Fans of the show were accustomed to
Carrie’s falls, metaphoric and literal (as in her spectacularly horrible trip
during her catwalk promenade); they were crucial to the show’s appeal,
softening its hard, brittle edges. Then in her mid-30s, Carrie was one of New
York’s most fearless of the zipless It Girls, able to leap tall men in a single
bound without batting a single mascaraed eyelash, but as the show’s nifty
opening credit sequence reminded you, episode after episode, she wasn’t above
getting muck on her tutu. Her vulnerability — and that of her girlfriends — was
the badly kept secret of the show, the glue holding together the froufrou, the
lunches, those absolutely fabulous and ghastly clothes and all that muscly man
bait.
The froufrou and the lunches are back,
as are, kind of, Carrie’s three girlfriends, Miranda (Cynthia Nixon), Charlotte (Kristin Davis) and Samantha (Kim Cattrall), all tricked out with their customary accessories (men, children, handbags). Also
back and in and out of Carrie’s bed is Mr. Big (Chris Noth), the longtime lover and habitual
heartbreaker with whom she had (hallelujah) reunited during the show’s bitter
and sweet finale four years ago. Written by Mr. King, that episode opened with
Carrie wandering Paris in a funk and then stumbling into bliss by literally
falling to the ground with Big. At once melancholic and defiantly hopeful, it
was the kind of rueful happy ending that didn’t make you choke on your own
tears.
“Sex and the City” delivered the
television goods for six seasons, no small thing in the pop culture annals.
That should have been enough or at least plenty for all concerned, but Ms.
Parker apparently felt compelled to go big screen, making good on a project
that had started to come together in 2004, only to fall apart over money issues
and Ms. Cattrall’s reluctance to climb aboard. I wish Ms. Parker had let that
bee in her bonnet go silent, because the movie that she and Mr. King have come
up with is the pits, a vulgar, shrill, deeply shallow — and, at 2 hours and 22
turgid minutes, overlong — addendum to a show that had, over the years, evolved
and expanded in surprising ways.
There are no surprises in the movie,
at least not good ones. On opening, all the peas are in their designer pods,
from Carrie and Big cooing in his swank New York digs to Samantha and her boy
toy, Smith (Jason Lewis), sunning in a seaside Los Angeles perch. Charlotte and
her husband, Harry (Evan Handler), are nesting in Manhattan; Miranda and her
husband, Steve (David Eigenberg), are bunking in Brooklyn. All is right in this
carefree world until Big casually asks Carrie if she would like to get married,
a question that leads to the usual luncheon postmortem (oh my gawd, he
proposed) and then the usual rom-com clothing montage and a staggering number
of product placements. (Louis Vuitton co-stars.)

Recorded information:
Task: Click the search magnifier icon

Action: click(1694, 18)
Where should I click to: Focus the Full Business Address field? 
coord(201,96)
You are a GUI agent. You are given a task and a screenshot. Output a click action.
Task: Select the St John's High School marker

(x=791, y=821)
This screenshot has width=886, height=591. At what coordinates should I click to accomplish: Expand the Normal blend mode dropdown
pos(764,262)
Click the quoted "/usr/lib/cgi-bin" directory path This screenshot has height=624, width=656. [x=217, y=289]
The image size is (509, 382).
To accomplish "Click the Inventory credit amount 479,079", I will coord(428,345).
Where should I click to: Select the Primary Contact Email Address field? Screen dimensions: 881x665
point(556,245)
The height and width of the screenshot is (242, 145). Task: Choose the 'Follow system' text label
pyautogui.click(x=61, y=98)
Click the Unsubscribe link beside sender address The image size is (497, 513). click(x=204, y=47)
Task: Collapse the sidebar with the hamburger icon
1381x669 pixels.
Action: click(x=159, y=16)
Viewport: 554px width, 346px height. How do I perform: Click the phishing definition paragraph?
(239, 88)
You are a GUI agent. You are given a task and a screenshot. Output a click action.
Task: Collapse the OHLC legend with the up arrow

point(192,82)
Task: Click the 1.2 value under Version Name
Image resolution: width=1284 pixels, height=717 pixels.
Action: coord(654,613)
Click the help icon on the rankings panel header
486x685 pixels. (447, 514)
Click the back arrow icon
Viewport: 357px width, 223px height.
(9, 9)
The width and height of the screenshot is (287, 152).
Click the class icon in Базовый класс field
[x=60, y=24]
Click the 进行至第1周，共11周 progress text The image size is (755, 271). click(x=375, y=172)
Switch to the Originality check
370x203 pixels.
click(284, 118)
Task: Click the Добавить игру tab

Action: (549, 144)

The problem:
In the movie review, what is the running time of the film?

Answer for the task:
2 hours and 22 minutes.